Problems to solve
A - What does the Jirav excerpt say the tool gives users at all tiers access to? List every item.
B - Could you reproduce the part of the Jirav excerpt starting at "Okay, but you" and ending at "up into accounts."?

Extract
-*-
Small and medium-sized businesses rely on their data to make the right decisions and grow. This cloud-based financial planning tool helps small businesses organize, model, and report their numbers.

A Jirav dashboard. Image credit: Jirav

Moreover, Jirav gives users at all tiers access to accurate forecasts, templates, dashboards, and visualizations. 

Jira helps users create financial models that depart from the painstaking, error-prone nature of FP&A. Since Jirav connects to your source systems, it minimizes a lot of the natural human error from copying and pasting numbers from the source system to the spreadsheet.

Overall, Jirav is a solid alternative for SMBs considering Datarails but thinking about their FP&A workflow differently.

Okay, but you might still be wondering...

How do you create a model with Jirav?

How to create a model with Jirav

Jirav breaks down models into assumptions, drivers, and sub-items.

  • Assumptions are global drivers for your business. They don't vary by month and you can't associate variables with them. In other words, they're static, global variables. 
  • Drivers are formulaic expressions used to forecast values on an account.
  • Sub-items roll up into accounts.
-*-
Stored data
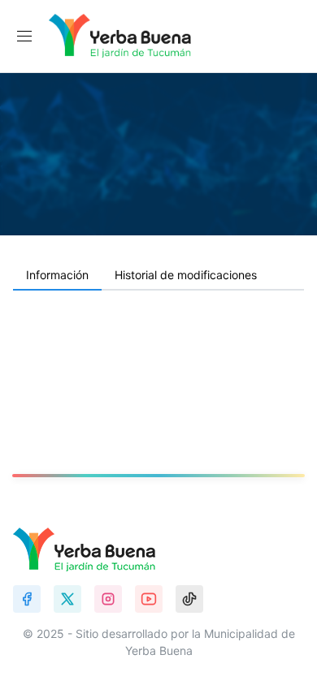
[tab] (57, 276)
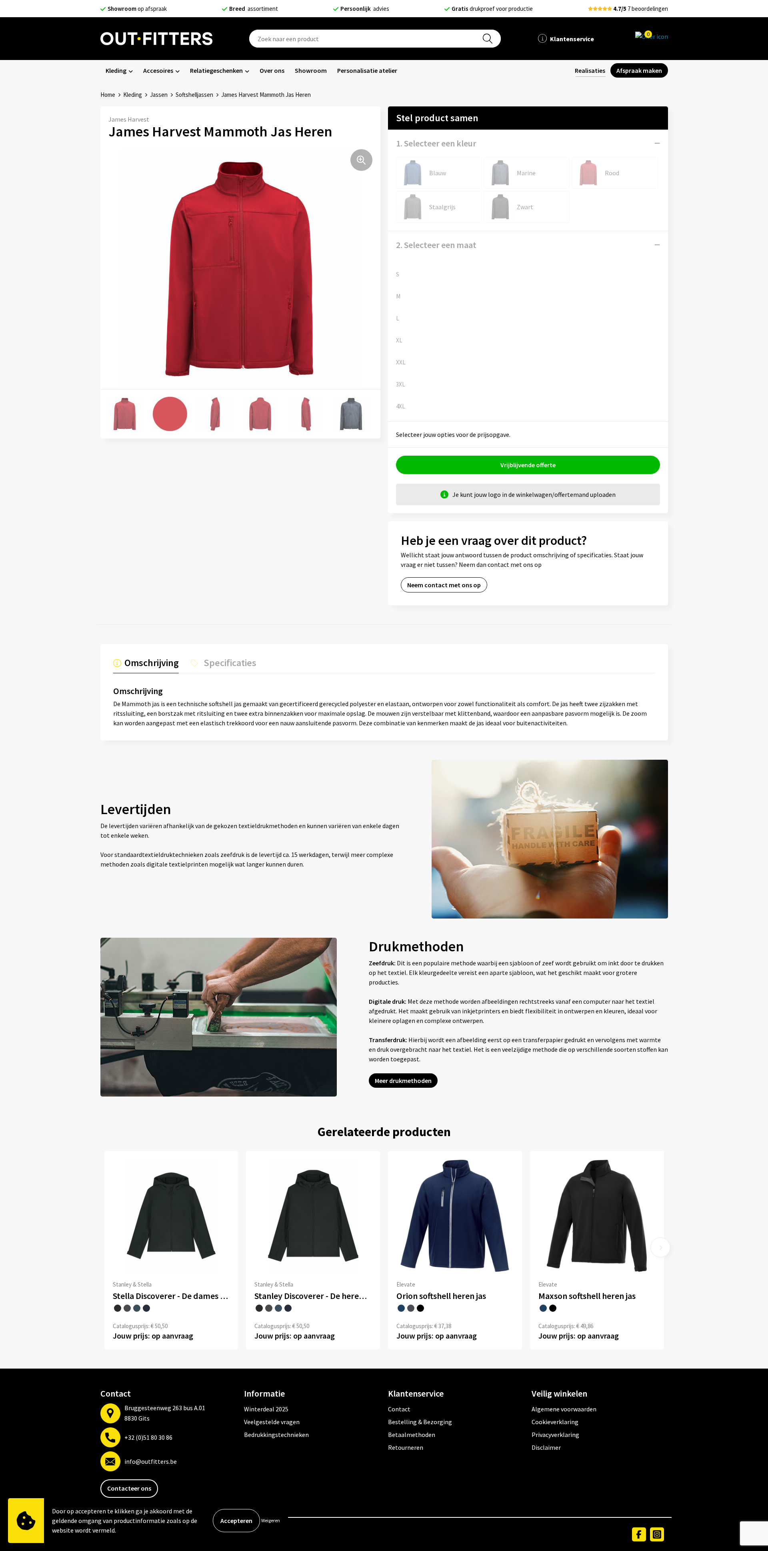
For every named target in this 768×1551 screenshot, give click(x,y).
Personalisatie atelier (367, 70)
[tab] (146, 665)
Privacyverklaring (555, 1435)
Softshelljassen (194, 94)
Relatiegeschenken (216, 70)
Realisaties (590, 70)
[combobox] (374, 39)
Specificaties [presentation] (230, 663)
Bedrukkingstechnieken (276, 1435)
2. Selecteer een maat (436, 244)
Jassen (159, 94)
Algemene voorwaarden (564, 1409)
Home (107, 94)
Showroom (311, 70)
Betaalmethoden (411, 1435)
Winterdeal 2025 (266, 1409)
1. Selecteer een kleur (436, 143)
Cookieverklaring (555, 1422)
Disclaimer (546, 1447)
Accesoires (158, 70)
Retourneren (405, 1447)
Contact (399, 1409)
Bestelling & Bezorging (420, 1422)
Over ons (272, 70)
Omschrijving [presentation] (151, 663)
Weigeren (270, 1520)
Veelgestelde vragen (272, 1422)
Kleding (116, 70)
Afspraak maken (639, 70)
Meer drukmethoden (403, 1081)
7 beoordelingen (640, 8)
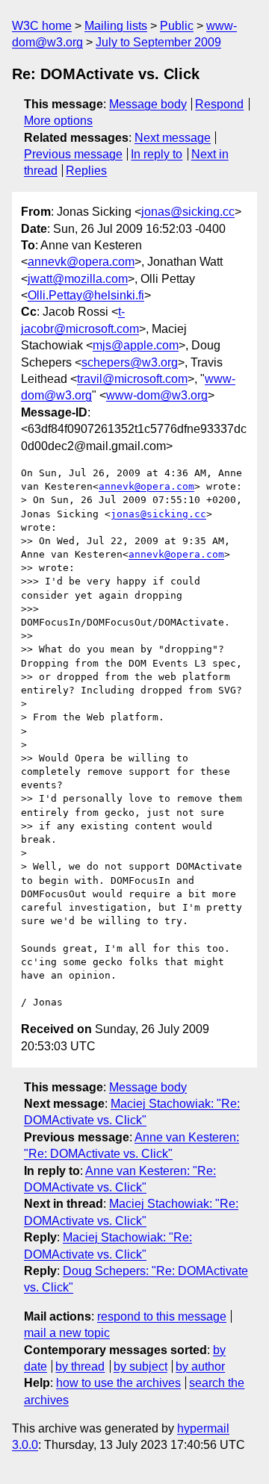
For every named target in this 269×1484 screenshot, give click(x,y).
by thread (80, 1366)
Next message (172, 137)
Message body (148, 104)
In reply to (156, 154)
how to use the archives (118, 1383)
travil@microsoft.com (132, 378)
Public (177, 25)
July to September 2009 (158, 42)
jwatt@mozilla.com (78, 278)
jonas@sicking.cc (188, 211)
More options (58, 120)
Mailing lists (115, 25)
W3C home (42, 25)
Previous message (73, 154)
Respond (219, 104)
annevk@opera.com (81, 261)
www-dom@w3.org (157, 395)
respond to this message (161, 1316)
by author (200, 1366)
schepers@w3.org (129, 362)
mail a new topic (67, 1332)
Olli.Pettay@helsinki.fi (86, 295)
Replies (86, 170)
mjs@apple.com (136, 345)
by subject (140, 1366)
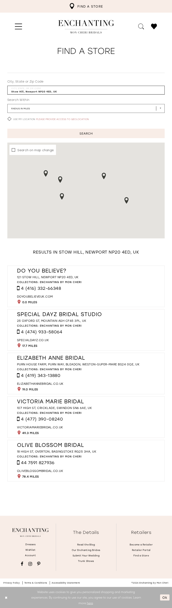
-*-
Exercise solutions
A -
- Accurate forecasts
- Templates
- Dashboards
- Visualizations

B -
Okay, but you might still be wondering...

How do you create a model with Jirav?

How to create a model with Jirav

Jirav breaks down models into assumptions, drivers, and sub-items.

  • Assumptions are global drivers for your business. They don't vary by month and you can't associate variables with them. In other words, they're static, global variables. 
  • Drivers are formulaic expressions used to forecast values on an account.
  • Sub-items roll up into accounts.